Most of our respondents who are not working were last in paid employment in the last 12 months (52%). Thirty six percent left work to have children and be a stay at home mum/dad, 26% were made redundant, 14% are currently on maternity leave, 5% left because their request for flexible working was denied, 9% wanted a change and 10% found juggling it all too hard. Forty percent say that childcare costs are preventing them from returning to work.
Those looking for a new jobs say that the following would be helpful; Help on CV writing – 42%, workshops on interview techniques – 28%, talking to other working mums for advice – 32%, staggered return to work – 43% and refresher courses on IT or professional skills – 53%.
39% would like to see
|Of those thinking of returning to their current job, the following were deemed helpful:Access to work emails during maternity leave – 18%|
Regular meetings leading up to the return to work – 23%
Attending work social events – 25%
Staggered return to work – 39%
Employer acceptance of flexible work hours upon return – 80%
Of those currently on maternity leave, 44% have not discussed flexible working hours yet, 15% are already agreed, 12% are negotiating and 20% have had their request refused. 9% don’t want flexible working.
The greatest barrier so far to returning to work is the lack of appropriate flexible jobs (57%), closely followed by lack of available flexible jobs (53%). Childcare costs are a barrier for 40%, 26% are guilty about leaving the child(ren) and 24% want to be a stay at home mum. Lack of confidence does not seem to be an issue.
How do they feel about returning to work? Well guilt and worry about travel and logistics seem like the biggest issues (24% and 25% respectively). And 55% would accept a job which paid less than they had earned before in return for flexible working conditions.
As reflected in other questions, the overriding reason mums will be returning to work is that they need the money (94%). However, emotional factors seem to play a part – 75% want to work to boost their self esteem, 67% want adult company and 58% want to get out of the house. Career factors also plays a part – 53% want to continue on their set career path, and 82% enjoy their job.
Working full time
76% say that homeworking for some of the time would encourage them to work full time.
Other factors which would encourage them include:
Flexible working hours – 69%
Finding a job close to home – 65%
Job satisfaction – 55%
Working term time only – 55%
Understanding employer – 44%
Cheaper childcare – 42%
Compressed hours – 43%
Well our respondents thought that offering flexible hours for full time jobs was most important (84%), followed by allowing some regular work at home (83%), offering part time jobs (77%), allowing short notice holidays for sick children etc (75%), helping with childcare (63%). Less important were extending maternity pay period (31%), offering networking and support groups (20%) and offering parenting courses (11%).

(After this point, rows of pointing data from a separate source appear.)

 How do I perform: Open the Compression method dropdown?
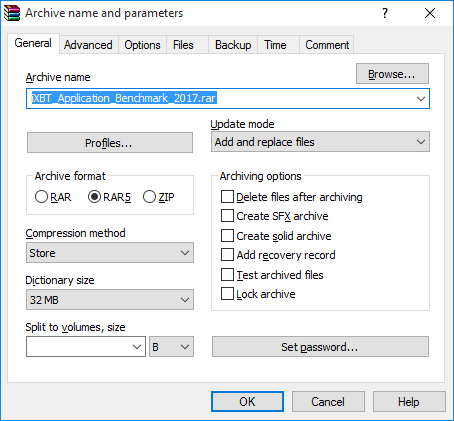point(110,253)
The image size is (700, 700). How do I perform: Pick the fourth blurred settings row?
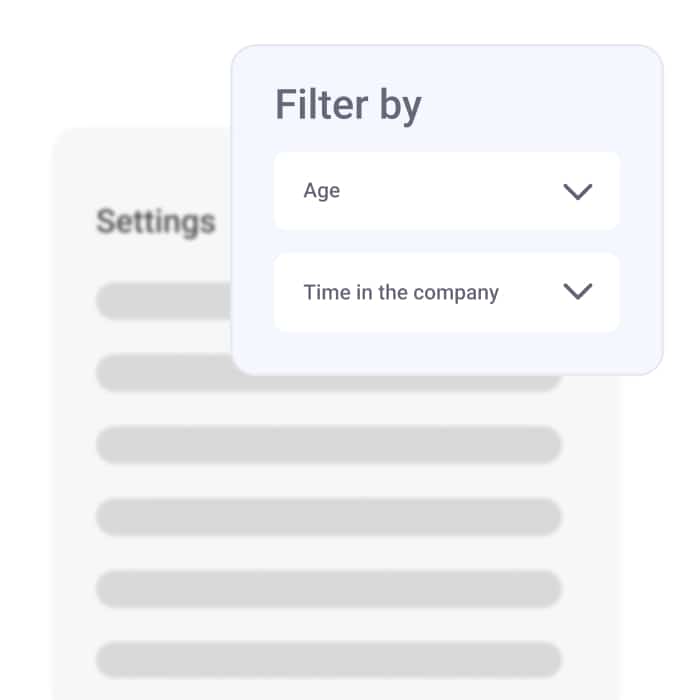[328, 517]

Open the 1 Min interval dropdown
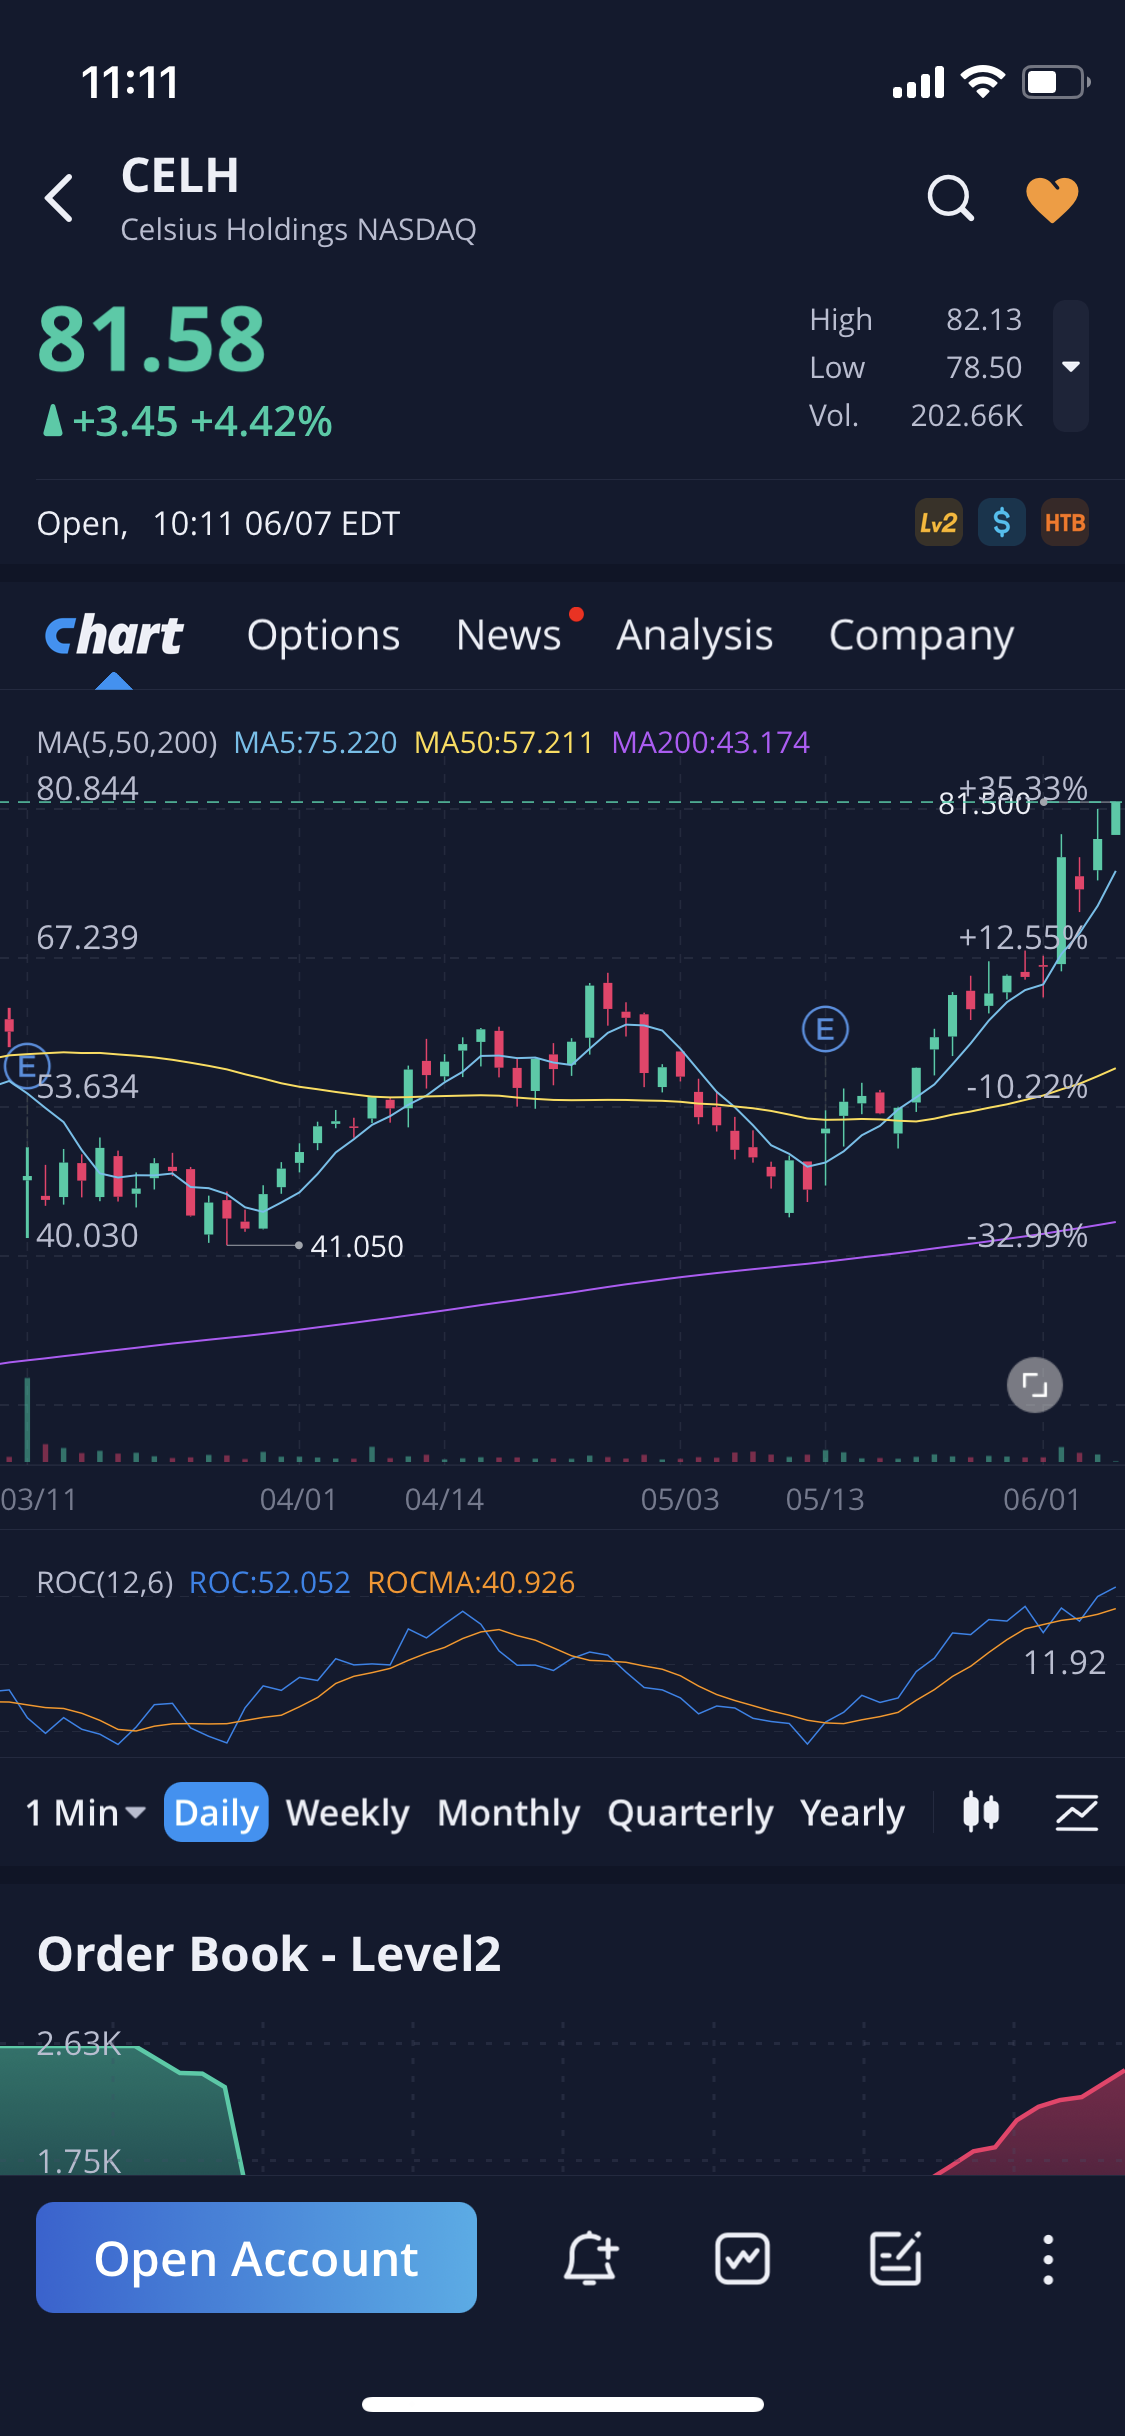(x=86, y=1813)
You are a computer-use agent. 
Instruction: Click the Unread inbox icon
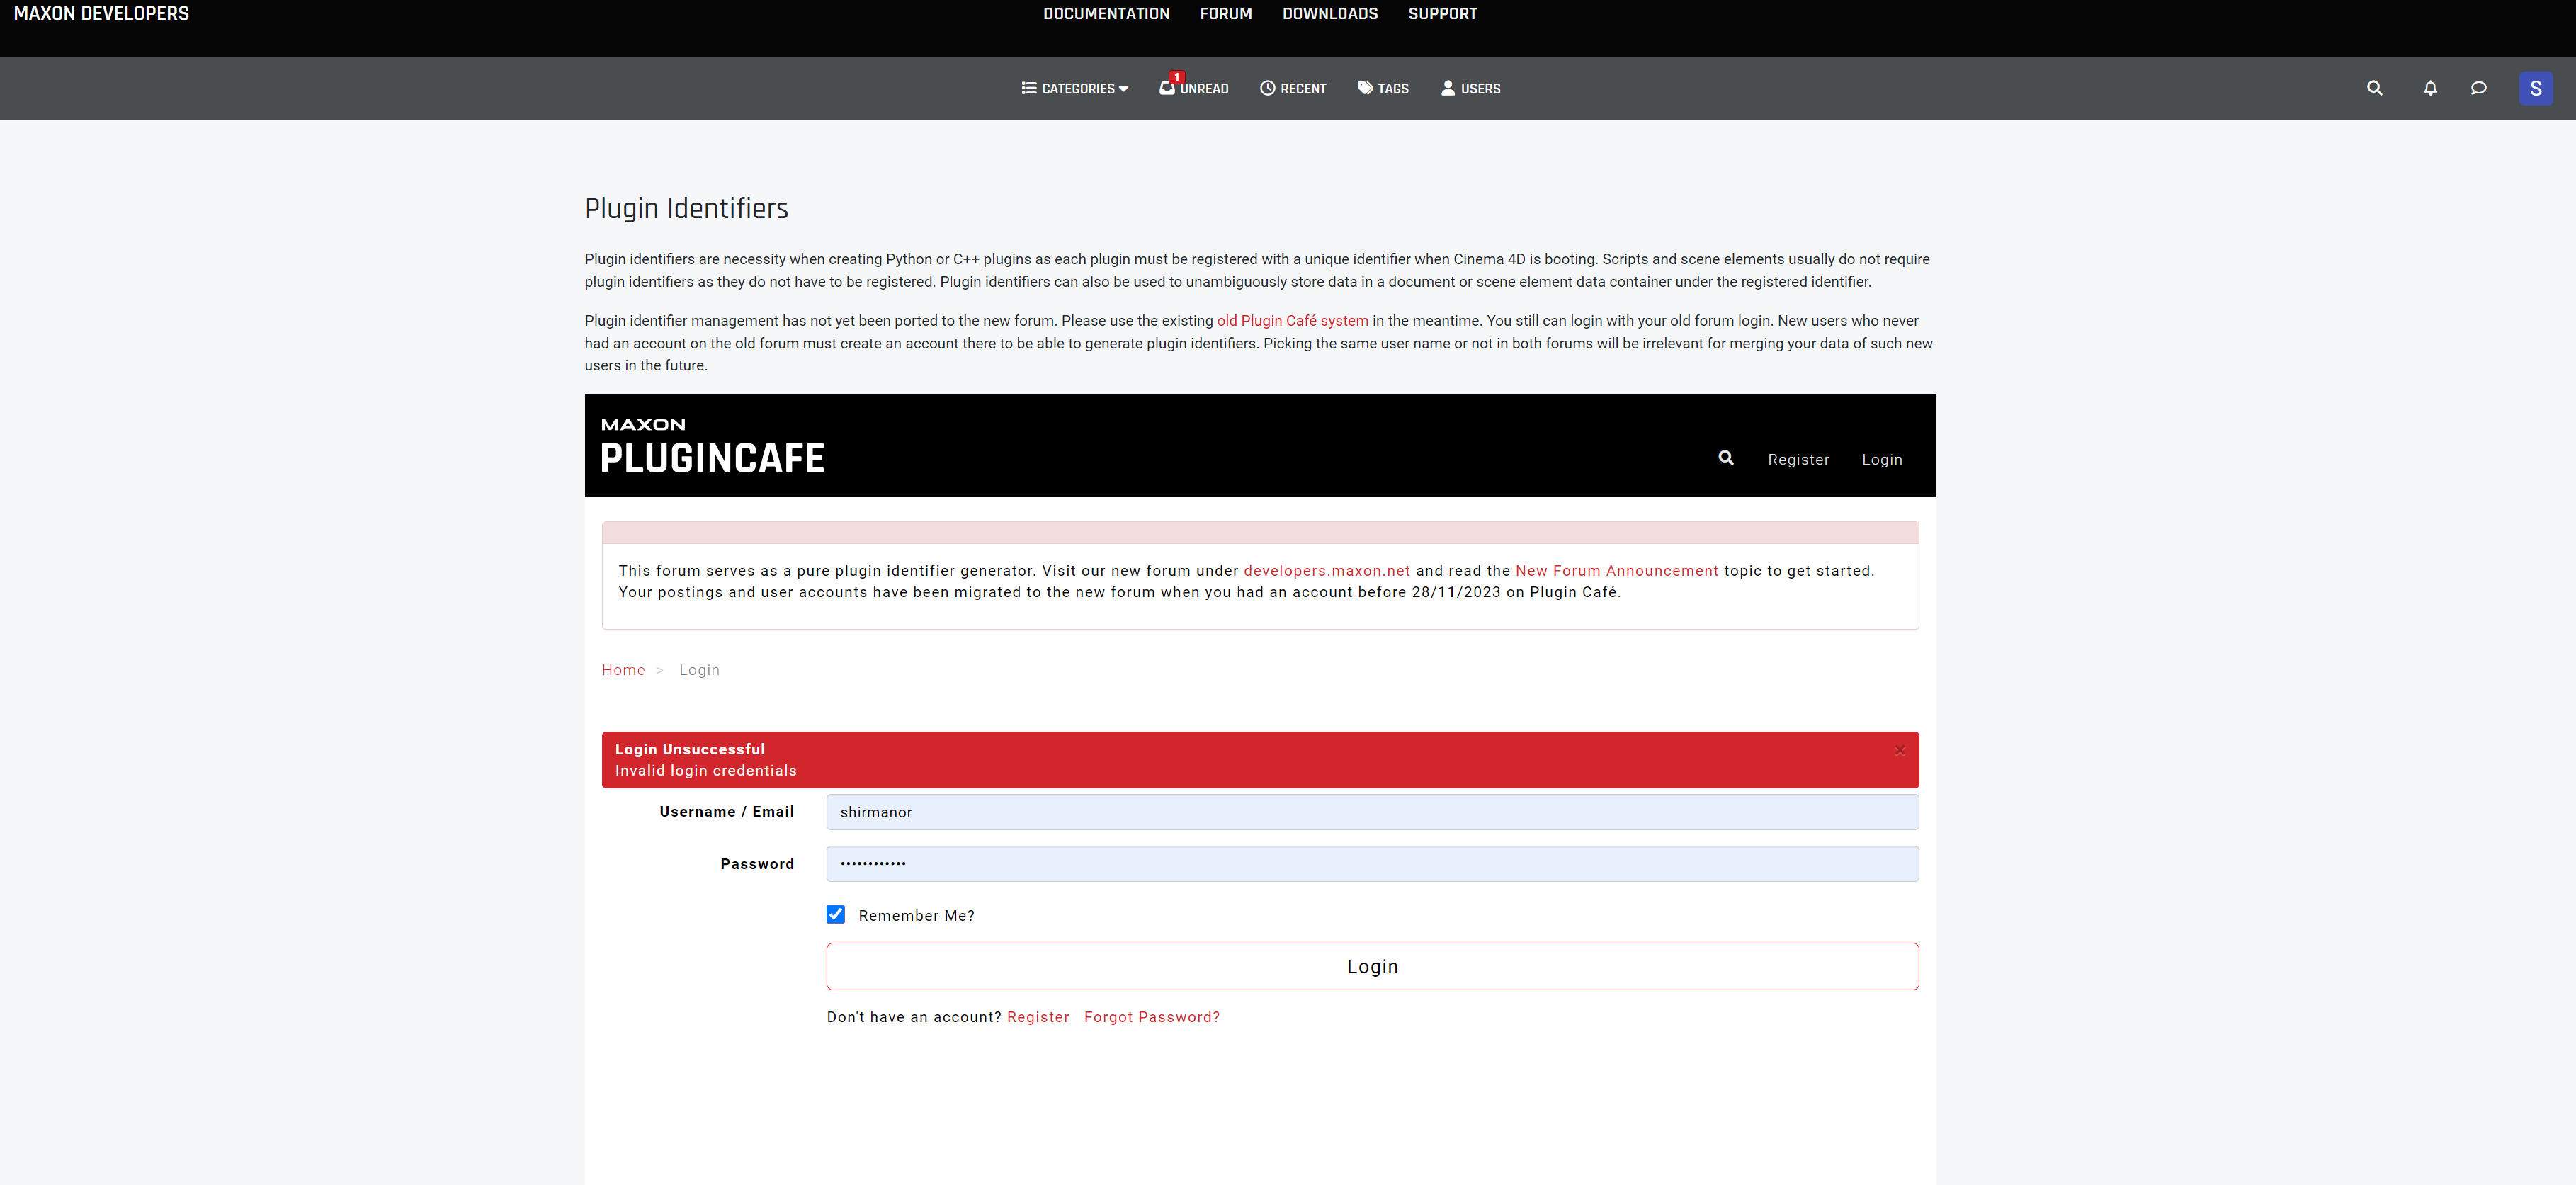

Most working mums find it difficult to fit in all home related tasks (70%), although this is closely followed with finding suitable childcare (65%). Many also thought it was difficult getting everyone ready to leave on the working day – 59%, to fit in all work-related tasks – 46% and to deal with comments/strained atmosphere from co-workers – 27%.
A total of 43% of mums would consider sharing their maternity leave with their partner, 61% say childcare vouchers are important to them, 73% that family tax credits are important, but only 45% consider Surestart important.
Sixty six percent are interested in retraining, whilst only 46% of people have retrained in the last one to three years; 71% say they would be more likely to retrain if courses offered were flexible.
A total of 73% think they can get new skills and develop existing ones by volunteering, whilst 81% associate it with helping a good cause, 65% with getting job experience and 50% with boosting confidence. 62% would consider volunteering – 44% would consider volunteering up to 3 hours a week, 12% between 3-5 hours per week. 6% more than 5 hours per week.
As many as 63% have considered setting up their own business or franchise.